お寺自体はやはり紆余曲折があった。そもそもは正暦3年(992)恵心僧都により伏見に建立された光明院が始まりだが、その後深草大亀谷に移転、明治時代には廃寺になったという。
その後本寺である法安寺と合併、更に明治35年泉涌寺総門の現在の地で再興され、即成院と呼ばれるようになったという。
当寺には那須与一の墓があり、阿弥陀如来と日本唯一という二十五菩薩を重要文化財として安置している。それを見たかったのだが境内に入るとなにやら行事の最中であった。

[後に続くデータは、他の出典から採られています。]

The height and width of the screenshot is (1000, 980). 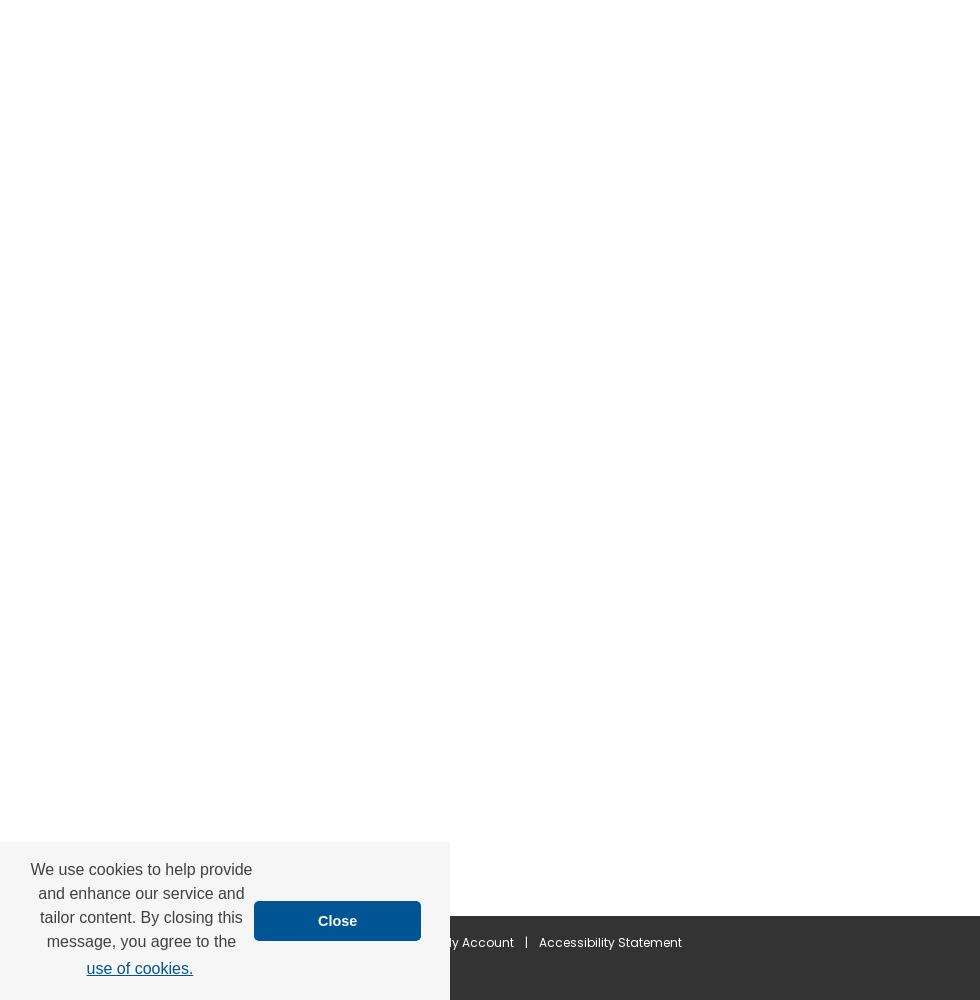 I want to click on 'Privacy', so click(x=290, y=966).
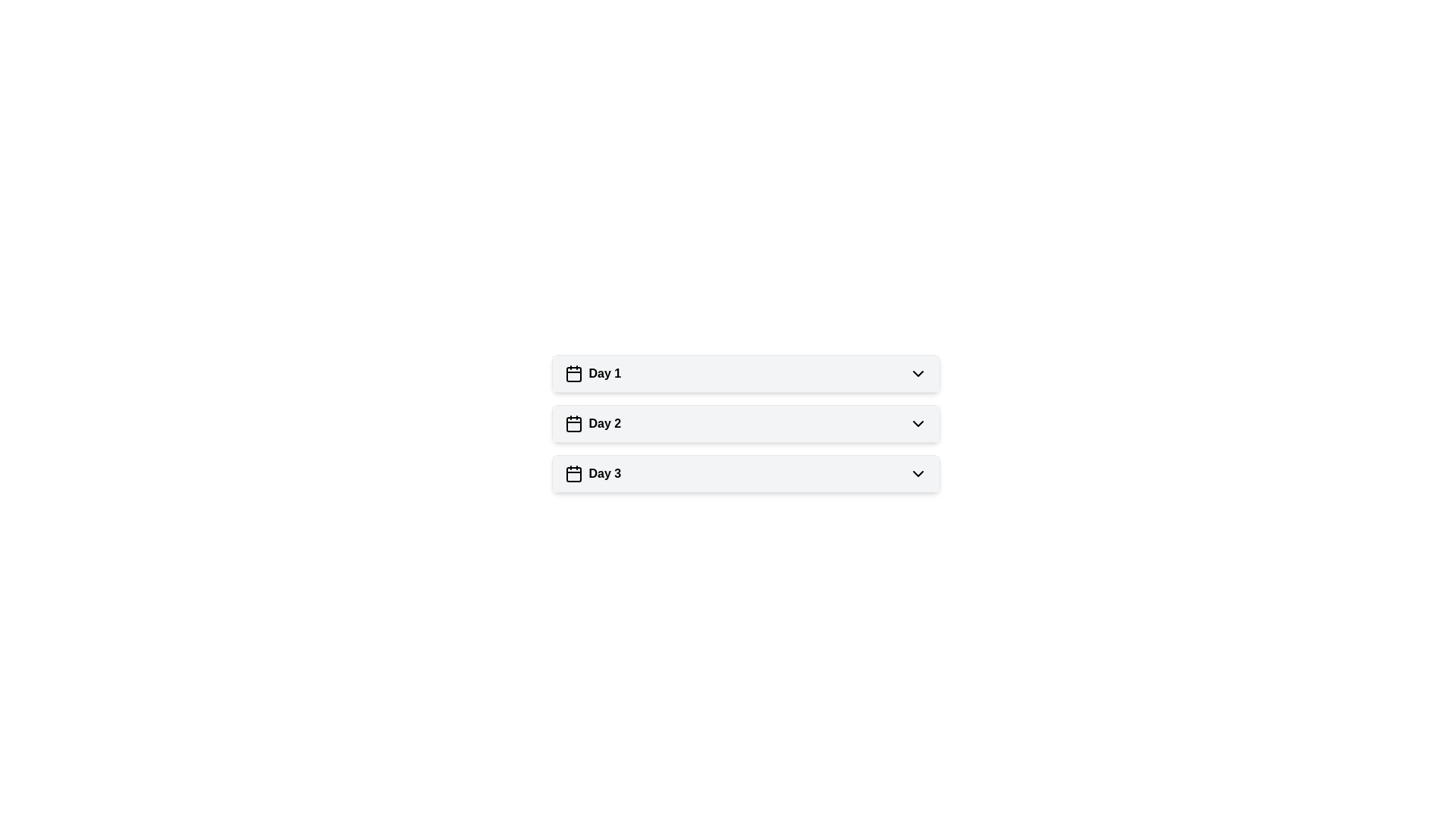 The height and width of the screenshot is (819, 1456). What do you see at coordinates (604, 424) in the screenshot?
I see `the Text label` at bounding box center [604, 424].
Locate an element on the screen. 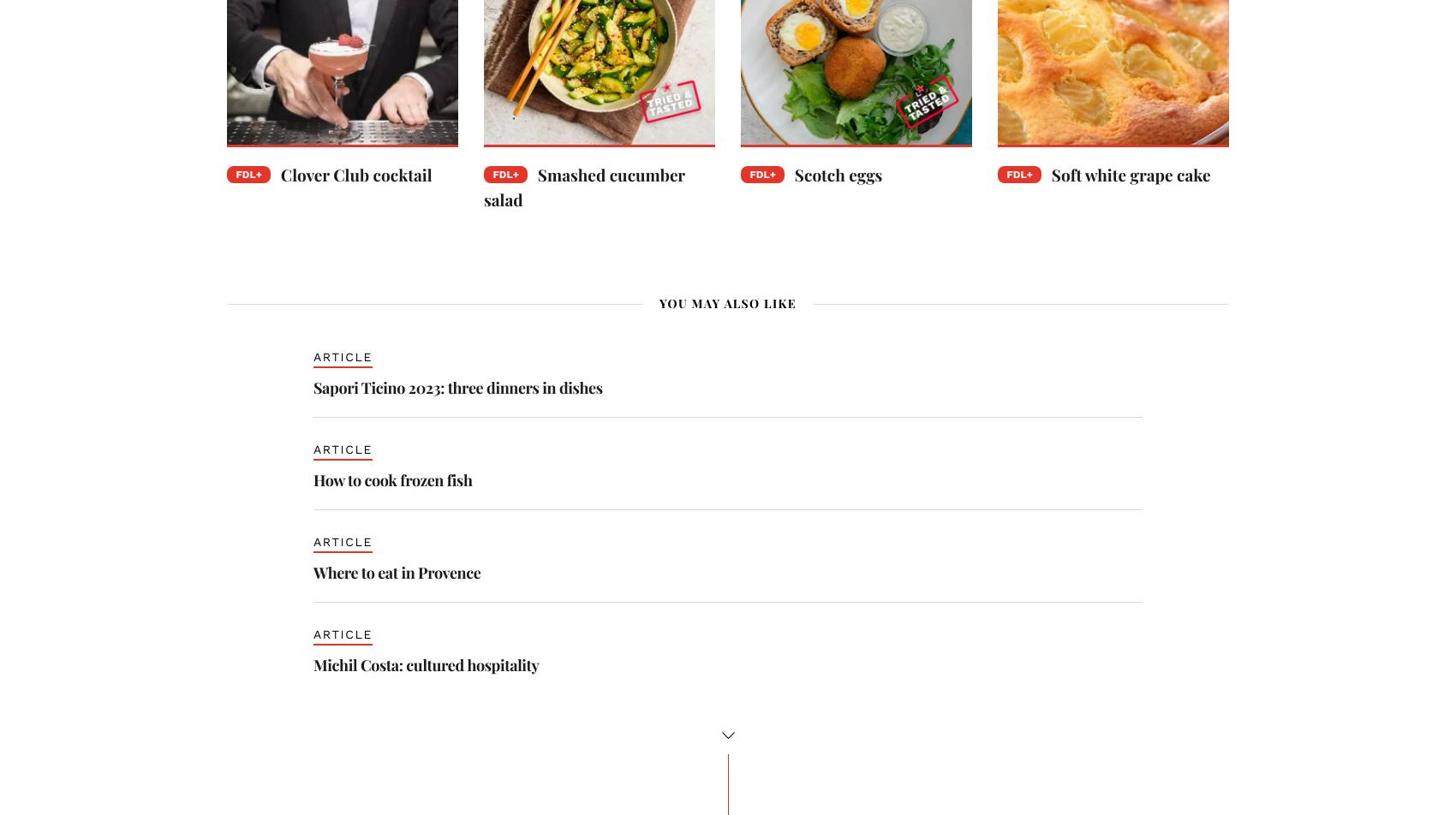 Image resolution: width=1456 pixels, height=815 pixels. 'How to cook frozen fish' is located at coordinates (392, 479).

テントが張られていて「大護摩供法要」とある。先ほど出会った山伏の一団が人の背ほどに積まれた柴の前で問答をしている。歌舞伎の勧進帳さながらだ。というか歌舞伎がここから演劇化したとわかる。
本堂には参列者がたくさんいて見守っている。問答の内容は言葉使いも難しいのでさっぱりわからなかったが、途中、答える方が言葉に窮する場面があって気の毒であった。覚えるのはタイヘンよ。きっと。
行事は進行して四方に矢を放つ仕草をしたあと。いよいよ柴に火がつけられた。しかし、ただ燃やせばいいというものでもないらしく、周囲に水をかけている。そのせいか炎はあまり見えず煙がもうもうと立ち上る。
風もなかったがワシの方にも何度か煙が押し寄せてきた。意外にこれがけむたいということがない。この煙はゴリヤクがあるそうだ。
阿弥陀様も二十五菩薩も見られなかったが、ゴリヤクをいただいたからいいでしょう。